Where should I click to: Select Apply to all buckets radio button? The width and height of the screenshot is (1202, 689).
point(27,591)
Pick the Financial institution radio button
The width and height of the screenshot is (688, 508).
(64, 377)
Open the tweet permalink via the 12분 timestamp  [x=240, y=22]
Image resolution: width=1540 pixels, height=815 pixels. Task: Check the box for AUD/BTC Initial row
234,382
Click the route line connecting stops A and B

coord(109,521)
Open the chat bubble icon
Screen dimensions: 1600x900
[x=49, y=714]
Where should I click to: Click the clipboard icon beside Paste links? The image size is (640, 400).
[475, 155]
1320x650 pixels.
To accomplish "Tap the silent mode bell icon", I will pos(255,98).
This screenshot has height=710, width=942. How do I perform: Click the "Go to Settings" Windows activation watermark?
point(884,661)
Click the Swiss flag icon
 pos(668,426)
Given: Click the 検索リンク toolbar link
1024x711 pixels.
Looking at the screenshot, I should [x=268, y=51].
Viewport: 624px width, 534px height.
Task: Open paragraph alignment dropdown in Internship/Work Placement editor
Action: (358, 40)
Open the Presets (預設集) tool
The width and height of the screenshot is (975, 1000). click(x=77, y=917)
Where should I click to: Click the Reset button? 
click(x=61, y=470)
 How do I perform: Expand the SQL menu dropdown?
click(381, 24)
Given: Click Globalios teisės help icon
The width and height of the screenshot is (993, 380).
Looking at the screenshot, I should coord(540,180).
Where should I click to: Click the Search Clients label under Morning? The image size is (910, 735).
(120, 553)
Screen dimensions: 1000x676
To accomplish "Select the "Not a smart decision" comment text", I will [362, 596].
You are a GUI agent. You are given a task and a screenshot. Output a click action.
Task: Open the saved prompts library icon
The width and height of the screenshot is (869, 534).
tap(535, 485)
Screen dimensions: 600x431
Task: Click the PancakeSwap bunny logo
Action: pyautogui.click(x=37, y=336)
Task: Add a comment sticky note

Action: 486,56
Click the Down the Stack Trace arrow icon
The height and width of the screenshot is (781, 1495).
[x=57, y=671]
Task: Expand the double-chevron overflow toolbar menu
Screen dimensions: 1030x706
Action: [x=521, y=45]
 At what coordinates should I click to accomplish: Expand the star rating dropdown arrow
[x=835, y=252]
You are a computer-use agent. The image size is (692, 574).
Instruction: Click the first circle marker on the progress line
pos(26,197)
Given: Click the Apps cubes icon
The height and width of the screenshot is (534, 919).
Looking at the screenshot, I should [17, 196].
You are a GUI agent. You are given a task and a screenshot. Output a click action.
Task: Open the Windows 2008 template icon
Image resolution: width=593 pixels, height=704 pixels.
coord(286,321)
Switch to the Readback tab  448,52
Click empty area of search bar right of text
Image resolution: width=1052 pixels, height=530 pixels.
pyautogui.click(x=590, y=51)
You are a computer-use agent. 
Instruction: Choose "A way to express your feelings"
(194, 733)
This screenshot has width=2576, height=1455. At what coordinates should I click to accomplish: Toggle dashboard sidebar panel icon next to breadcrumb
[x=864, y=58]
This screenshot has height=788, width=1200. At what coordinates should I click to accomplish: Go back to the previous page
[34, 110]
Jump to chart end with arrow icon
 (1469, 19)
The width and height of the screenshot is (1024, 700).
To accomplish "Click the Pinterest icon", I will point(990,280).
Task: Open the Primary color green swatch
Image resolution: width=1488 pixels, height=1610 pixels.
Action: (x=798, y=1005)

#### [Requirement]
All the records, as written, must be given again.

#### [Answer]
Where should I click to: Select Apply to all buckets radio button? The width and height of the screenshot is (1202, 689).
point(27,591)
Pick the Financial institution radio button
The width and height of the screenshot is (688, 508).
(64, 377)
Open the tweet permalink via the 12분 timestamp  [x=240, y=22]
Image resolution: width=1540 pixels, height=815 pixels. Task: Check the box for AUD/BTC Initial row
234,382
Click the route line connecting stops A and B

coord(109,521)
Open the chat bubble icon
Screen dimensions: 1600x900
[x=49, y=714]
Where should I click to: Click the clipboard icon beside Paste links? The image size is (640, 400).
[475, 155]
1320x650 pixels.
To accomplish "Tap the silent mode bell icon", I will pos(255,98).
This screenshot has height=710, width=942. How do I perform: Click the "Go to Settings" Windows activation watermark?
point(884,661)
Click the Swiss flag icon
 pos(668,426)
Given: Click the 検索リンク toolbar link
1024x711 pixels.
Looking at the screenshot, I should [x=268, y=51].
Viewport: 624px width, 534px height.
Task: Open paragraph alignment dropdown in Internship/Work Placement editor
Action: (358, 40)
Open the Presets (預設集) tool
The width and height of the screenshot is (975, 1000). click(x=77, y=917)
Where should I click to: Click the Reset button? 
click(x=61, y=470)
 How do I perform: Expand the SQL menu dropdown?
click(381, 24)
Given: Click Globalios teisės help icon
The width and height of the screenshot is (993, 380).
Looking at the screenshot, I should coord(540,180).
Where should I click to: Click the Search Clients label under Morning? The image size is (910, 735).
(120, 553)
Screen dimensions: 1000x676
To accomplish "Select the "Not a smart decision" comment text", I will [362, 596].
You are a GUI agent. You are given a task and a screenshot. Output a click action.
Task: Open the saved prompts library icon
The width and height of the screenshot is (869, 534).
tap(535, 485)
Screen dimensions: 600x431
Task: Click the PancakeSwap bunny logo
Action: pyautogui.click(x=37, y=336)
Task: Add a comment sticky note

Action: 486,56
Click the Down the Stack Trace arrow icon
The height and width of the screenshot is (781, 1495).
[x=57, y=671]
Task: Expand the double-chevron overflow toolbar menu
Screen dimensions: 1030x706
Action: [x=521, y=45]
 At what coordinates should I click to accomplish: Expand the star rating dropdown arrow
[x=835, y=252]
You are a computer-use agent. The image size is (692, 574).
Instruction: Click the first circle marker on the progress line
pos(26,197)
Given: Click the Apps cubes icon
The height and width of the screenshot is (534, 919).
Looking at the screenshot, I should [17, 196].
You are a GUI agent. You are given a task and a screenshot. Output a click action.
Task: Open the Windows 2008 template icon
Image resolution: width=593 pixels, height=704 pixels.
coord(286,321)
Switch to the Readback tab  448,52
Click empty area of search bar right of text
Image resolution: width=1052 pixels, height=530 pixels.
pyautogui.click(x=590, y=51)
You are a computer-use agent. 
Instruction: Choose "A way to express your feelings"
(194, 733)
This screenshot has width=2576, height=1455. At what coordinates should I click to accomplish: Toggle dashboard sidebar panel icon next to breadcrumb
[x=864, y=58]
This screenshot has height=788, width=1200. At what coordinates should I click to accomplish: Go back to the previous page
[34, 110]
Jump to chart end with arrow icon
 (1469, 19)
The width and height of the screenshot is (1024, 700).
To accomplish "Click the Pinterest icon", I will point(990,280).
Task: Open the Primary color green swatch
Image resolution: width=1488 pixels, height=1610 pixels.
Action: (x=798, y=1005)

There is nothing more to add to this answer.